Stored entries
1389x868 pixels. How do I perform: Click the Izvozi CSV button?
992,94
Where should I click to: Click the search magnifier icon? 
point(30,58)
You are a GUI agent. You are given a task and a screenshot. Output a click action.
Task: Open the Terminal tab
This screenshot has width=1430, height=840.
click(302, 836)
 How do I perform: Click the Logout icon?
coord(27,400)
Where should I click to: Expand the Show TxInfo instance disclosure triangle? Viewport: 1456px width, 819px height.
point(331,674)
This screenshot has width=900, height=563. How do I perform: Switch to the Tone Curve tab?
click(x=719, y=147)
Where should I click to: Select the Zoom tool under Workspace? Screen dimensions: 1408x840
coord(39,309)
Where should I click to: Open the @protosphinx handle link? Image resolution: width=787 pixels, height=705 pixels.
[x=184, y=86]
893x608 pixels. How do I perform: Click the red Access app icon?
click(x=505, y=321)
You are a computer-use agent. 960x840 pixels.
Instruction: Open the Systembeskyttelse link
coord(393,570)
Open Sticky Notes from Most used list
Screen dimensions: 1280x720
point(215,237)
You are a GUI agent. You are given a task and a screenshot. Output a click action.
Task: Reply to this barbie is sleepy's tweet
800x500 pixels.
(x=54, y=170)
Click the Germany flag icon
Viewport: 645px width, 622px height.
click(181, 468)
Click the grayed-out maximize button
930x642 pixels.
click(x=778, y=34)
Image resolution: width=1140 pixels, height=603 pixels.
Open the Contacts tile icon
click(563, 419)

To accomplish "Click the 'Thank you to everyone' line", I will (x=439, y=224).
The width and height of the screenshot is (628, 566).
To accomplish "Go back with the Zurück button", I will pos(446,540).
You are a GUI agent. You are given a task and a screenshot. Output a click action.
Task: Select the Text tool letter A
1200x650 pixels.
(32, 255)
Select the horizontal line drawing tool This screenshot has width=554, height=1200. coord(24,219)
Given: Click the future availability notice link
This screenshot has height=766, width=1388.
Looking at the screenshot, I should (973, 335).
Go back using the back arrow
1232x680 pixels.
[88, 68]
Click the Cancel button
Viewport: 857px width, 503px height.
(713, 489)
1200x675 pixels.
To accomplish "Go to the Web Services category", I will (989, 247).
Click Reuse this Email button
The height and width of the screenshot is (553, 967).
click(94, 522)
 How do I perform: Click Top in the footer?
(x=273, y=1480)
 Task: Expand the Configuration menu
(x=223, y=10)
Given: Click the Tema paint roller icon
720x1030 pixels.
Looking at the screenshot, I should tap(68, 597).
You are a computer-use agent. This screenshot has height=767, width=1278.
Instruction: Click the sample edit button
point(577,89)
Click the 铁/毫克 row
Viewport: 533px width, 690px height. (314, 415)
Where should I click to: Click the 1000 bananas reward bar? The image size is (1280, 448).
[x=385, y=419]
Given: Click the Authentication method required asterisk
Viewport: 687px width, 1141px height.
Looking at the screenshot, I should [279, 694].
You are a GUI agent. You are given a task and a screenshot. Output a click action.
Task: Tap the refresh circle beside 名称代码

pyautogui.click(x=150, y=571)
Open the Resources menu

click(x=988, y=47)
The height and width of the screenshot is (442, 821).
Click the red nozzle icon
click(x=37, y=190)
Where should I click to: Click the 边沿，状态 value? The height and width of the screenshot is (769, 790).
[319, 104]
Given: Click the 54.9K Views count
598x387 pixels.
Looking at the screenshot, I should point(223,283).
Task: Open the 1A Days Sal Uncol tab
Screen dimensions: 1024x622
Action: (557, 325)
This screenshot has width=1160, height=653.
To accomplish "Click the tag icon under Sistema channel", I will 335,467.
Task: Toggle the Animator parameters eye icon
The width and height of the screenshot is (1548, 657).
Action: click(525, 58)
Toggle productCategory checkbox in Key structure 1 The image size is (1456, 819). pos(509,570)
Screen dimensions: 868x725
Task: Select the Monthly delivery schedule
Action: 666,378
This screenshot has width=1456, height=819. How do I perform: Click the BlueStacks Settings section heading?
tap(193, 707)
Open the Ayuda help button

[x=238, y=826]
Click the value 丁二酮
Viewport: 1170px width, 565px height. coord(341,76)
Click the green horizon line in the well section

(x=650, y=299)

**PROMPT**: Begin at the first line of the entries above and copy every line exactly, ending with the line that contains "Task: Open the Terminal tab".

**WRITTEN ANSWER**:
1389x868 pixels. How do I perform: Click the Izvozi CSV button?
992,94
Where should I click to: Click the search magnifier icon? 
point(30,58)
You are a GUI agent. You are given a task and a screenshot. Output a click action.
Task: Open the Terminal tab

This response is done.